The bacterial liquid of R. solanacearum strain PO41 (Biovar 2, race 3, 10⁸ colony forming units/mL) was used to infect ED13 seedlings. After 48 hours of inoculation, a small number of leaves and 2–3 stem segments (6–7 cm), were collected from each seedling and put into the 10 mL centrifuge tube. The plant material was immersed in a fixative comprising 85 mL 50% ethanol, 10 mL 37% formaldehyde, 5 mL glacial acetic acid and 0.1% DEPC. An RNA probe was generated from the StZIP12 gene fragment amplified by PCR, labeled with 5-FAM, and added to the paraffin section made from previously prepared samples. The StZIP12 probe sequence was 5′- CATCAGAGACCTGTGACTGCCCTTGTGCGACT-3′, and the probe concentration was used at 100 μmol/L.

Results

Genome-wide identification of StZIP genes

Twenty-nine StZIP genes were named StZIP1-29. The study shows that the minimum amino acid number of the StZIP gene family was 91 and the largest was 595, and its molecular weights were between 9.52 kDa and 61.74 kDa. Their isoelectric points (pIs) were predicted to range from 4.83 to 9.43 and StZIP were predicted to be localized in the plasma membrane, mitochondrial inner membrane, and endoplasmic reticulum membrane (Table 1).

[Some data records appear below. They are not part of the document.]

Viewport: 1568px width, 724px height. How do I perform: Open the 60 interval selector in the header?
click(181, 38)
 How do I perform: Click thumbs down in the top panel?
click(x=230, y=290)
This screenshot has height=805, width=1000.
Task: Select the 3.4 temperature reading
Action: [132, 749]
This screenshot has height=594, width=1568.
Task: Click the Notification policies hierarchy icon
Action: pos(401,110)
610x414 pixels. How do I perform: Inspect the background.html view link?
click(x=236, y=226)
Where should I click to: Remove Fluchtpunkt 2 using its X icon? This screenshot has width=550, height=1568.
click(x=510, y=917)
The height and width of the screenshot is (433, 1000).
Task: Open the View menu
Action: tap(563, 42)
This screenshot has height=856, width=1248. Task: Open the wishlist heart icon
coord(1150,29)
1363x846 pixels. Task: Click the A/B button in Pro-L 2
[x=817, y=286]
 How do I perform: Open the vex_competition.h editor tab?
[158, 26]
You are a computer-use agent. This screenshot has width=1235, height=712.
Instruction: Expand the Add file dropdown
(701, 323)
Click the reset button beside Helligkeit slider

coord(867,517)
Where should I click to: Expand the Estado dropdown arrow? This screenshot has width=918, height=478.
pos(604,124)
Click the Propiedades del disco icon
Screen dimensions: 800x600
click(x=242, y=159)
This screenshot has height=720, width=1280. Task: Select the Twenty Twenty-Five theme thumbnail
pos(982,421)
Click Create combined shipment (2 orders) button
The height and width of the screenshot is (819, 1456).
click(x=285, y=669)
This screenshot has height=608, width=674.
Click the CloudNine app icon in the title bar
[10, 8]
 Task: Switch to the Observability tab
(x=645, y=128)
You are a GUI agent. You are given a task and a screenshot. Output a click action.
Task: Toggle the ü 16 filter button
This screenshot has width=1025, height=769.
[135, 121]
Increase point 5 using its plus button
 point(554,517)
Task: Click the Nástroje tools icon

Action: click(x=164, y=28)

Phylogenetic analysis of StZIP protein

In order to study the families of StZIP, using MEGA7.0, the phylogenetic tree of 29 amino acid sequences of StZIP domain was constructed by NJ method. The StZIP gene family was divided into three different groups, I to III (Fig. 1).

Chromosomal location and gene structure of StZIPs

Using MapInspect tool, all StZIPs were located on 12 chromosomes, and the location map of StZIP was drawn. Twenty-nine StZIP was found in seven chromosomes out of twelve, and these genes were unevenly distributed on the chromosomes. Chromosome 2 had the largest number of StZIP, with 10 (about 34.4%), while chromosomes 5 contain only one StZIP. In addition, eighteen StZIP genes shared close physical distances on the chromosomes. The structural distribution of exons and introns of StZIP was obtained by analyzing the functional genome database of potato. The number of introns varied from 0 to 4. Out of the twenty-nine StZIPs, the shortest intron was in StZIP16, while the longest intron was in StZIP22. The number of exons of StZIP family members varies, consisting of 1–5 exons, of which the shortest exon was in StZIP26 and StZIP27, while the longest exon was in StZIP17, StZIP18 and StZIP19 (Fig. 2).

Conserved motif analysis

The complete sequences of 29 StZIP proteins were used for protein sequence alignment and phylogenetic analysis. To further understand the evolutionary relationship and conserved motif of StZIP protein. According to Fig. 3, Twenty-nine StZIP proteins were divided into three subgroups, and 10 motifs were identified. therefore, we speculated that the subclass proteins in the same subgroup had similar conserved motif structure.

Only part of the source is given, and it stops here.